-- start of Text excerpt --
1980-1989 | Falkland Islands

1 MAY

DISBELIEF AMONG TROOPS THAT THEY MIGHT HAVE TO DIE FOR THE FALKLANDS

The Yomper Falklands Memorial Statue –
Tim Pearce – CC BY 2.0 – cropped via Wikimedia Commons.

[ 1 May 1982 ]

On 1 May 1982, Labour MP Tony Benn published a letter, although withholding the woman’s name, from the fiancee of a marine on the British task force, which had been sent to seize the remote Falkland Islands back from Argentina.

‘Dear Mr Benn… My fiance is a Royal Marine with the task force and this morning I received a letter and poem from him. It was a very harrowing letter. He says that the majority of his company do not want to fight over islands so far from home and expresses disbelief that the British government can think of letting so many young men die for this issue. The press and TV insist on showing the few who are itching for a fight but most of the ‘men’ under him are 18 years old on average… Please do anything in your power to stop this tragic thing happening.’1

Nearly one thousand men were killed during the battle for the islands, including 258 British forces personnel and islanders as well as 649 Argentinians. Hundreds more were seriously injured, including 777 British personnel and 1068 Argentinians.2 Many of those killed on both sides were either lost or buried eight thousand miles from home in the South Atlantic, so that their loved ones were only able to hold memorial services. Some relatives of British soldiers killed on the islands had to wait over six months for their remains to be flown home.3

FOOTNOTES

  1. Ruth Winstone (Editor), Tony Benn: The End of an Era: Diaries 1980-90, Hutchinson, London, 1992, p. 201 and p. 219.
-- end of Text excerpt --
Task set
a. Can you condense the paragraph of the Falklands text that begins "Nearly one thousand men were killed" into a short bulleted list that keeps its main facts?
b. Does the Falklands text support each of these statements? (i) Tony Benn published the letter along with the woman's name. (ii) According to the letter, the men under the fiance were 18 years old on average. (iii) 1068 Argentinians were killed in the fighting.
-- start of Stored records --
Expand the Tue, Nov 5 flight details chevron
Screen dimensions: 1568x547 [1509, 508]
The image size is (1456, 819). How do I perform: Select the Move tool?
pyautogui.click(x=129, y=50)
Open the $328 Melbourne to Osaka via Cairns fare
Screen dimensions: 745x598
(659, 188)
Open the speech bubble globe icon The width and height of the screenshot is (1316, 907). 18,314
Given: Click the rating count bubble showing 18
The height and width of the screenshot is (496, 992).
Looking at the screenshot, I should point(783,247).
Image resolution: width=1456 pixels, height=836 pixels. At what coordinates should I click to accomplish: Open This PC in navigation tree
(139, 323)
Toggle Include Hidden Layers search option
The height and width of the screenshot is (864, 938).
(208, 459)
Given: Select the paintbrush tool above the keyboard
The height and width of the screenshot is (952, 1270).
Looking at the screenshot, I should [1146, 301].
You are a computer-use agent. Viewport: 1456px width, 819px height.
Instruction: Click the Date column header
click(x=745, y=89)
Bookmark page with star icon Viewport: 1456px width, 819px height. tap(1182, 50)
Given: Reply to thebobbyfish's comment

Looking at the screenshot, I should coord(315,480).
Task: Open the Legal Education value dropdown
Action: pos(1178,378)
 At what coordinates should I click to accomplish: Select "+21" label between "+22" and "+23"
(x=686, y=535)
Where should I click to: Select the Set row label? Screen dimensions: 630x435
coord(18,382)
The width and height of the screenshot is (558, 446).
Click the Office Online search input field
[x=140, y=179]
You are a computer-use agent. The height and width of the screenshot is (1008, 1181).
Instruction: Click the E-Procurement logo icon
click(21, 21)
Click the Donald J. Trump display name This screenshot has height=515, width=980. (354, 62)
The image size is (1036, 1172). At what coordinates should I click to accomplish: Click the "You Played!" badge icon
-- end of Stored records --
Results of the exercise
a.
- Nearly one thousand men died in the battle for the islands: 258 British forces personnel and islanders and 649 Argentinians.
- Hundreds more were seriously injured: 777 British personnel and 1068 Argentinians.
- Many of the dead on both sides were lost or buried in the South Atlantic, eight thousand miles from home, so their loved ones could only hold memorial services.
- Some relatives of British soldiers killed on the islands waited over six months for their remains to be flown home.

b.
(i) No: "although withholding the woman’s name"
(ii) Yes: "most of the ‘men’ under him are 18 years old on average"
(iii) No: "Hundreds more were seriously injured, including 777 British personnel and 1068 Argentinians."